PROBLEM
The entries are to be repeated in full, without any change.

[INFORMATION SUPPLIED]

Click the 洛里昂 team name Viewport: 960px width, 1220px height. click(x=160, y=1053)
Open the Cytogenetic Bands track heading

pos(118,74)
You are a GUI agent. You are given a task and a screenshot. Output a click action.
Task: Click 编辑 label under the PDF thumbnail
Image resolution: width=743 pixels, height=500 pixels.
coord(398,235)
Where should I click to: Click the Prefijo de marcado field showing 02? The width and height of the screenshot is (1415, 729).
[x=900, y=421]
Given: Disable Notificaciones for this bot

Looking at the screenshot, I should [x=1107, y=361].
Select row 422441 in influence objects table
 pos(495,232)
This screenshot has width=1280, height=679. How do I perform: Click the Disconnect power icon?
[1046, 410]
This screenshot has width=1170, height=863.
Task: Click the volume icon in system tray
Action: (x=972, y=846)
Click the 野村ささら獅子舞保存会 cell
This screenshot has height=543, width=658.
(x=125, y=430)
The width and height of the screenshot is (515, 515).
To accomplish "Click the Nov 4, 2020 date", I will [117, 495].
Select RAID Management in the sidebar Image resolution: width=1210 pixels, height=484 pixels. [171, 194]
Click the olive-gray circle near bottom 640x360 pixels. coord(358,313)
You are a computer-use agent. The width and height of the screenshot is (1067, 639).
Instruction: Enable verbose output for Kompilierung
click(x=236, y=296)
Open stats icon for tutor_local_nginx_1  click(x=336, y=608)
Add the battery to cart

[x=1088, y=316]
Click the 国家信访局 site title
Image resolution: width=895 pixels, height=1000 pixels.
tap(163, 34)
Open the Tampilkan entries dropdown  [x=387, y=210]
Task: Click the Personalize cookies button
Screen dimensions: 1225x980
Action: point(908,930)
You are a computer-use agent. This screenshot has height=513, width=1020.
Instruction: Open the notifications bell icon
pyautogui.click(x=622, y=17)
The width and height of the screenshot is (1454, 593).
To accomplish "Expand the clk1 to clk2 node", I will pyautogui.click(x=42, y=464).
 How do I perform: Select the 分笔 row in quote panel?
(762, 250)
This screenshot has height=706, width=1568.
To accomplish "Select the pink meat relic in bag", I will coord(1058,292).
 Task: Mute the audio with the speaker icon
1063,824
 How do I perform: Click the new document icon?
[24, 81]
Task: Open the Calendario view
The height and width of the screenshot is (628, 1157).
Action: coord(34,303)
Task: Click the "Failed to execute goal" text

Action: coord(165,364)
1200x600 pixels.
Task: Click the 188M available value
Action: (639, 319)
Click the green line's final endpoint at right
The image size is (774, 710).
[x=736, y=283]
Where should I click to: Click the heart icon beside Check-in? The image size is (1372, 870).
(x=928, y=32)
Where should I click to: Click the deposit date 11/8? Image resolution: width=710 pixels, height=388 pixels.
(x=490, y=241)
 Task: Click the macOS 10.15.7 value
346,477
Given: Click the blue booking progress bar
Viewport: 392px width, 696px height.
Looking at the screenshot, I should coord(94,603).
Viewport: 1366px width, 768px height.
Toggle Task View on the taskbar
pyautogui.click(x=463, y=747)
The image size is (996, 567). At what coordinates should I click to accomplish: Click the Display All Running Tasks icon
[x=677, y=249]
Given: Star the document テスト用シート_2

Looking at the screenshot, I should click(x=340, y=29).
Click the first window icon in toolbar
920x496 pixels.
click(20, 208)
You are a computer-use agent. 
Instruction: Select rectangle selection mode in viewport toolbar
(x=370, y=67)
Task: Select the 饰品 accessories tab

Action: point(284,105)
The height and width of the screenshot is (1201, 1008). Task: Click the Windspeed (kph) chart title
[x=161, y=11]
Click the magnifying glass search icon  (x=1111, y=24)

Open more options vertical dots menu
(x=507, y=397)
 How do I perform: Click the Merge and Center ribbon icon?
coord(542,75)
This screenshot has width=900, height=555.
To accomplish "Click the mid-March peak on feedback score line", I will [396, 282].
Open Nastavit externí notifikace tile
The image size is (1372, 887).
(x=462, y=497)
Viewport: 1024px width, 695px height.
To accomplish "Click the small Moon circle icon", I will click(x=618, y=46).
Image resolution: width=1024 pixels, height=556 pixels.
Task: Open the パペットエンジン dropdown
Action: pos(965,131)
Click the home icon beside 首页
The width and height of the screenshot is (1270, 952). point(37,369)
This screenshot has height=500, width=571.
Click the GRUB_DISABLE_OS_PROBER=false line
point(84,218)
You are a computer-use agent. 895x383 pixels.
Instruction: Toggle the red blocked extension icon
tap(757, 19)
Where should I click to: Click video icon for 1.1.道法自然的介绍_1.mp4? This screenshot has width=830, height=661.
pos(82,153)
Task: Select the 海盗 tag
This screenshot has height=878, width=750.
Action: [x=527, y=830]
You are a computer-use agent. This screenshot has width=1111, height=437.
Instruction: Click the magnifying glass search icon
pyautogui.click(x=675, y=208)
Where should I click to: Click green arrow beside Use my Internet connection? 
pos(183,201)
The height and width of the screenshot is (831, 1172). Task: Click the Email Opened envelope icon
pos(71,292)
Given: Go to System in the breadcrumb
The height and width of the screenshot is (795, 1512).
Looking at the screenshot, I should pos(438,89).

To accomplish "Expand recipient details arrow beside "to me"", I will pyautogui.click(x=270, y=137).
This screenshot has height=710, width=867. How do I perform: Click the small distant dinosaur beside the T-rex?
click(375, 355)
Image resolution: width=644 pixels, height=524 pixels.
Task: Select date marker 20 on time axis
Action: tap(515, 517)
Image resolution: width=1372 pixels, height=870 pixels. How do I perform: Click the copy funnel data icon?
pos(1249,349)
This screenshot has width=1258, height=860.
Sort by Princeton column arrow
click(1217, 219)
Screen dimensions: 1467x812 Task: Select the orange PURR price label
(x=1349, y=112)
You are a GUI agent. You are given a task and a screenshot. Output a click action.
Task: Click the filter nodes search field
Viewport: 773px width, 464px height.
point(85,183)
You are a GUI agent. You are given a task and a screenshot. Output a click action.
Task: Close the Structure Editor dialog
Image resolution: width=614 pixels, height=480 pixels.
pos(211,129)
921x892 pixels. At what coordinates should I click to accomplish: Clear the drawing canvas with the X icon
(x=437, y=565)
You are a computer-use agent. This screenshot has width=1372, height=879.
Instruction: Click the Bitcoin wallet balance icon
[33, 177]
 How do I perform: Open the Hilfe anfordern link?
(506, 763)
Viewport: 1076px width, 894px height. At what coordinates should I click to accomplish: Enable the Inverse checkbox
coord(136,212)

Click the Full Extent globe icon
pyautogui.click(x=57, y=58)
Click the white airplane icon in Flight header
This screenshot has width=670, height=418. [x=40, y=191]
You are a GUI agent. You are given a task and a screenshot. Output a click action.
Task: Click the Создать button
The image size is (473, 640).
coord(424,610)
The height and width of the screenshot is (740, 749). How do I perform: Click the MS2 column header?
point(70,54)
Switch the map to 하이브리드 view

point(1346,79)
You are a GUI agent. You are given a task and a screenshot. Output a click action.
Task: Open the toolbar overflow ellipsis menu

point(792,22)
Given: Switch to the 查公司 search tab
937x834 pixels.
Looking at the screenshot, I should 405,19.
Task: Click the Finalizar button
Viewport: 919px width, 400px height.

[/INFORMATION SUPPLIED]

WRITTEN SOLUTION
Click the 洛里昂 team name Viewport: 960px width, 1220px height. click(x=160, y=1053)
Open the Cytogenetic Bands track heading

pos(118,74)
You are a GUI agent. You are given a task and a screenshot. Output a click action.
Task: Click 编辑 label under the PDF thumbnail
Image resolution: width=743 pixels, height=500 pixels.
coord(398,235)
Where should I click to: Click the Prefijo de marcado field showing 02? The width and height of the screenshot is (1415, 729).
[x=900, y=421]
Given: Disable Notificaciones for this bot

Looking at the screenshot, I should [x=1107, y=361].
Select row 422441 in influence objects table
 pos(495,232)
This screenshot has width=1280, height=679. How do I perform: Click the Disconnect power icon?
[1046, 410]
This screenshot has width=1170, height=863.
Task: Click the volume icon in system tray
Action: (x=972, y=846)
Click the 野村ささら獅子舞保存会 cell
This screenshot has height=543, width=658.
(x=125, y=430)
The width and height of the screenshot is (515, 515).
To accomplish "Click the Nov 4, 2020 date", I will [117, 495].
Select RAID Management in the sidebar Image resolution: width=1210 pixels, height=484 pixels. [171, 194]
Click the olive-gray circle near bottom 640x360 pixels. coord(358,313)
You are a computer-use agent. The width and height of the screenshot is (1067, 639).
Instruction: Enable verbose output for Kompilierung
click(x=236, y=296)
Open stats icon for tutor_local_nginx_1  click(x=336, y=608)
Add the battery to cart

[x=1088, y=316]
Click the 国家信访局 site title
Image resolution: width=895 pixels, height=1000 pixels.
tap(163, 34)
Open the Tampilkan entries dropdown  [x=387, y=210]
Task: Click the Personalize cookies button
Screen dimensions: 1225x980
Action: point(908,930)
You are a computer-use agent. This screenshot has height=513, width=1020.
Instruction: Open the notifications bell icon
pyautogui.click(x=622, y=17)
The width and height of the screenshot is (1454, 593).
To accomplish "Expand the clk1 to clk2 node", I will pyautogui.click(x=42, y=464).
 How do I perform: Select the 分笔 row in quote panel?
(762, 250)
This screenshot has height=706, width=1568.
To accomplish "Select the pink meat relic in bag", I will coord(1058,292).
 Task: Mute the audio with the speaker icon
1063,824
 How do I perform: Click the new document icon?
[24, 81]
Task: Open the Calendario view
The height and width of the screenshot is (628, 1157).
Action: coord(34,303)
Task: Click the "Failed to execute goal" text

Action: coord(165,364)
1200x600 pixels.
Task: Click the 188M available value
Action: (639, 319)
Click the green line's final endpoint at right
The image size is (774, 710).
[x=736, y=283]
Where should I click to: Click the heart icon beside Check-in? The image size is (1372, 870).
(x=928, y=32)
Where should I click to: Click the deposit date 11/8? Image resolution: width=710 pixels, height=388 pixels.
(x=490, y=241)
 Task: Click the macOS 10.15.7 value
346,477
Given: Click the blue booking progress bar
Viewport: 392px width, 696px height.
Looking at the screenshot, I should coord(94,603).
Viewport: 1366px width, 768px height.
Toggle Task View on the taskbar
pyautogui.click(x=463, y=747)
The image size is (996, 567). At what coordinates should I click to accomplish: Click the Display All Running Tasks icon
[x=677, y=249]
Given: Star the document テスト用シート_2

Looking at the screenshot, I should click(x=340, y=29).
Click the first window icon in toolbar
920x496 pixels.
click(20, 208)
You are a computer-use agent. 
Instruction: Select rectangle selection mode in viewport toolbar
(x=370, y=67)
Task: Select the 饰品 accessories tab

Action: point(284,105)
The height and width of the screenshot is (1201, 1008). Task: Click the Windspeed (kph) chart title
[x=161, y=11]
Click the magnifying glass search icon  (x=1111, y=24)

Open more options vertical dots menu
(x=507, y=397)
 How do I perform: Click the Merge and Center ribbon icon?
coord(542,75)
This screenshot has width=900, height=555.
To accomplish "Click the mid-March peak on feedback score line", I will [396, 282].
Open Nastavit externí notifikace tile
The image size is (1372, 887).
(x=462, y=497)
Viewport: 1024px width, 695px height.
To accomplish "Click the small Moon circle icon", I will click(x=618, y=46).
Image resolution: width=1024 pixels, height=556 pixels.
Task: Open the パペットエンジン dropdown
Action: pos(965,131)
Click the home icon beside 首页
The width and height of the screenshot is (1270, 952). point(37,369)
This screenshot has height=500, width=571.
Click the GRUB_DISABLE_OS_PROBER=false line
point(84,218)
You are a computer-use agent. 895x383 pixels.
Instruction: Toggle the red blocked extension icon
tap(757, 19)
Where should I click to: Click video icon for 1.1.道法自然的介绍_1.mp4? This screenshot has width=830, height=661.
pos(82,153)
Task: Select the 海盗 tag
This screenshot has height=878, width=750.
Action: [x=527, y=830]
You are a computer-use agent. This screenshot has width=1111, height=437.
Instruction: Click the magnifying glass search icon
pyautogui.click(x=675, y=208)
Where should I click to: Click green arrow beside Use my Internet connection? 
pos(183,201)
The height and width of the screenshot is (831, 1172). Task: Click the Email Opened envelope icon
pos(71,292)
Given: Go to System in the breadcrumb
The height and width of the screenshot is (795, 1512).
Looking at the screenshot, I should pos(438,89).

To accomplish "Expand recipient details arrow beside "to me"", I will pyautogui.click(x=270, y=137).
This screenshot has height=710, width=867. How do I perform: Click the small distant dinosaur beside the T-rex?
click(375, 355)
Image resolution: width=644 pixels, height=524 pixels.
Task: Select date marker 20 on time axis
Action: tap(515, 517)
Image resolution: width=1372 pixels, height=870 pixels. How do I perform: Click the copy funnel data icon?
pos(1249,349)
This screenshot has width=1258, height=860.
Sort by Princeton column arrow
click(1217, 219)
Screen dimensions: 1467x812 Task: Select the orange PURR price label
(x=1349, y=112)
You are a GUI agent. You are given a task and a screenshot. Output a click action.
Task: Click the filter nodes search field
Viewport: 773px width, 464px height.
point(85,183)
You are a GUI agent. You are given a task and a screenshot. Output a click action.
Task: Close the Structure Editor dialog
Image resolution: width=614 pixels, height=480 pixels.
pos(211,129)
921x892 pixels. At what coordinates should I click to accomplish: Clear the drawing canvas with the X icon
(x=437, y=565)
You are a computer-use agent. This screenshot has width=1372, height=879.
Instruction: Click the Bitcoin wallet balance icon
[33, 177]
 How do I perform: Open the Hilfe anfordern link?
(506, 763)
Viewport: 1076px width, 894px height. At what coordinates should I click to accomplish: Enable the Inverse checkbox
coord(136,212)

Click the Full Extent globe icon
pyautogui.click(x=57, y=58)
Click the white airplane icon in Flight header
This screenshot has width=670, height=418. [x=40, y=191]
You are a GUI agent. You are given a task and a screenshot. Output a click action.
Task: Click the Создать button
The image size is (473, 640).
coord(424,610)
The height and width of the screenshot is (740, 749). How do I perform: Click the MS2 column header?
point(70,54)
Switch the map to 하이브리드 view

point(1346,79)
You are a GUI agent. You are given a task and a screenshot. Output a click action.
Task: Open the toolbar overflow ellipsis menu

point(792,22)
Given: Switch to the 查公司 search tab
937x834 pixels.
Looking at the screenshot, I should 405,19.
Task: Click the Finalizar button
Viewport: 919px width, 400px height.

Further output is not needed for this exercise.